→ **Extract**:
As a visiting angler to all of my fishing destinations for migratory fish my tactics are largely dictated to me by the weather leading up to my arrival, as I arrive and shortly thereafter.
Now by and large I'm more a sea trouter than salmon angler but I'll tend to take a spinning rod, some spinners and some bait hooks and ball weights just in case I'm browned off.
On the three occasions I've worm fished (without any takes I might add) I always stepped and moved - much like fishing a fly down a pool.
What irks most of all as a visiting angler are the local middle-to-old aged coarse fishing local b@stards who have their deckchairs out and sit, arrogantly defiant on being on the best pool without a hint of what could be remotely described as sportsmanship.
On the Wnion/Mawdacch it's maddening to see these guys encamped on Little Pill or the Pill. Or above Cenarth Falls on the Teifi (wish they'd stop the sale of rod caught salmon here but you might as well try to stop the moon from rising).
I have no problem with bait fishermen who practise C&R in, perhaps using circle hooks etc but it's the coarse-fishing mentality that accompany's it which does my head in.
Spinning can be fun sometimes and, if I take last year's trip to the S.Tyne as an example, saved a blank and I witnessed at close hand the largest salmon I'd had the pleasure to touch but taken on a flying C.
We'd flogged the water white on fly up until that point over three days.

→ **Input data**:

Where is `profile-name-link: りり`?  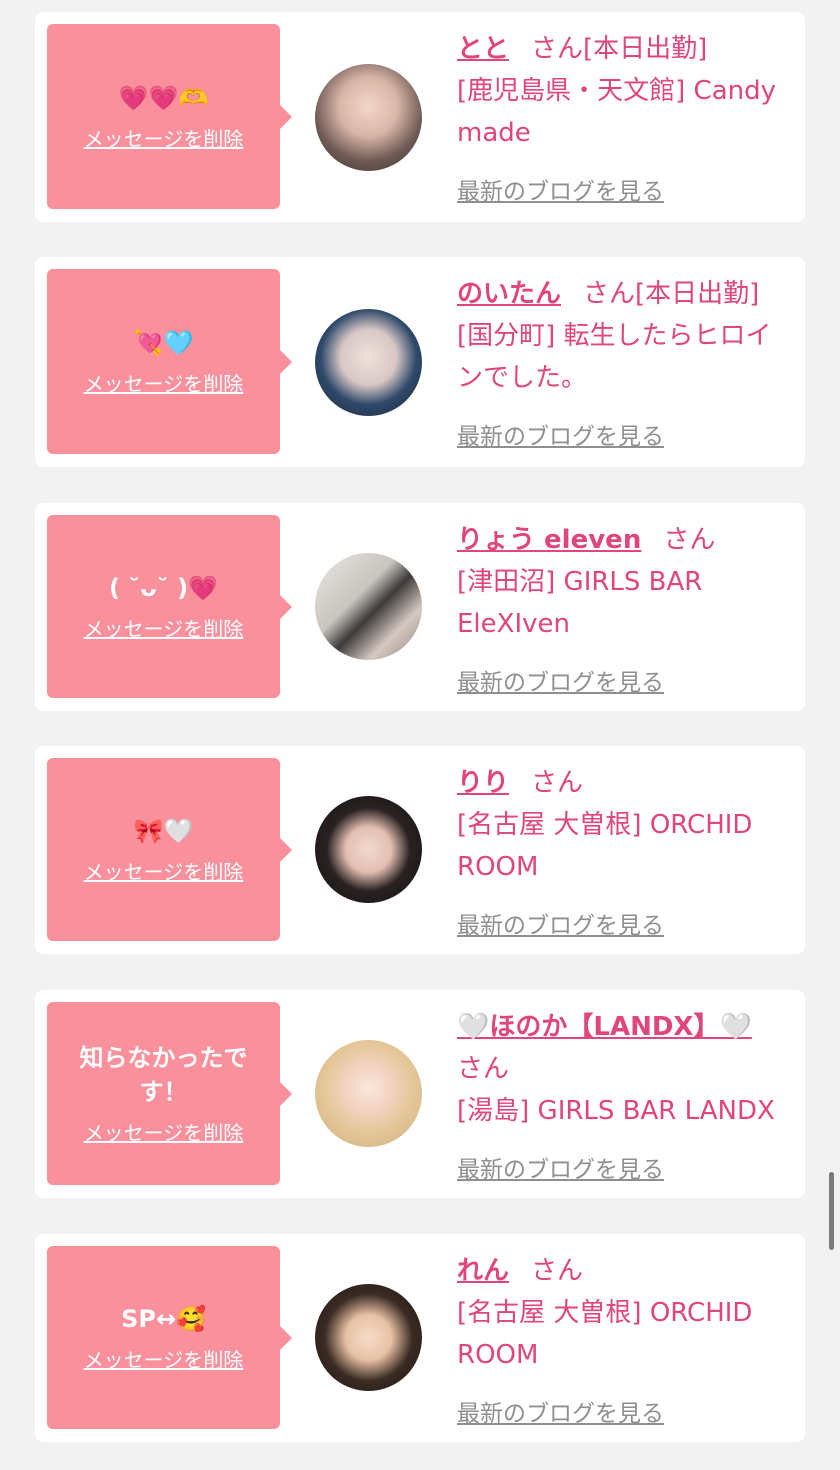 profile-name-link: りり is located at coordinates (483, 783).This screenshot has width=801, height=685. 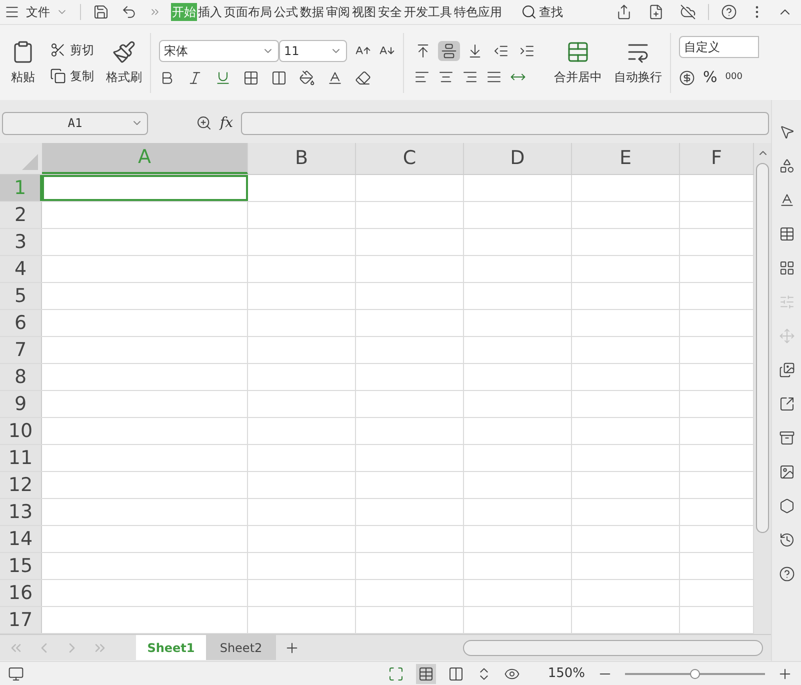 I want to click on column-header: D, so click(x=518, y=158).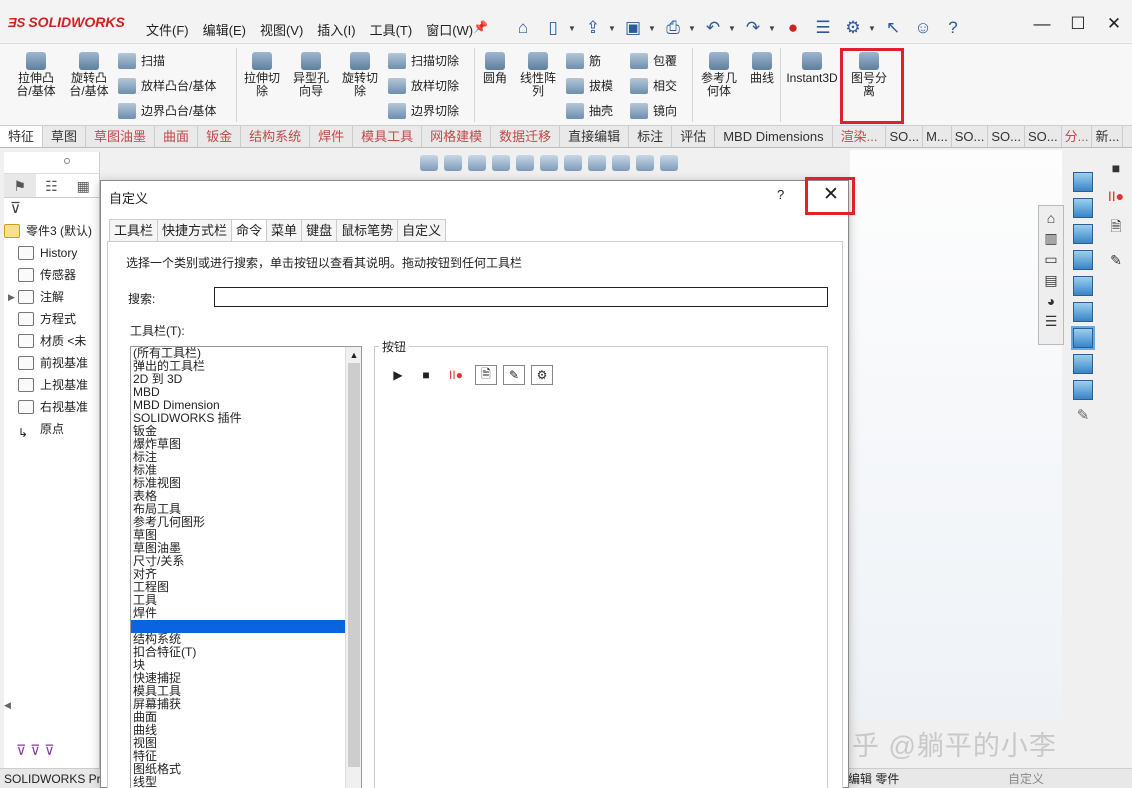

→ **Task to carry out**: Reproduce the angling text between "As a visiting angler to" and "described as sportsmanship.", inclusive, replacing "angler" with "fisherman".

→ **Task answer**:
As a visiting fisherman to all of my fishing destinations for migratory fish my tactics are largely dictated to me by the weather leading up to my arrival, as I arrive and shortly thereafter.
Now by and large I'm more a sea trouter than salmon fisherman but I'll tend to take a spinning rod, some spinners and some bait hooks and ball weights just in case I'm browned off.
On the three occasions I've worm fished (without any takes I might add) I always stepped and moved - much like fishing a fly down a pool.
What irks most of all as a visiting fisherman are the local middle-to-old aged coarse fishing local b@stards who have their deckchairs out and sit, arrogantly defiant on being on the best pool without a hint of what could be remotely described as sportsmanship.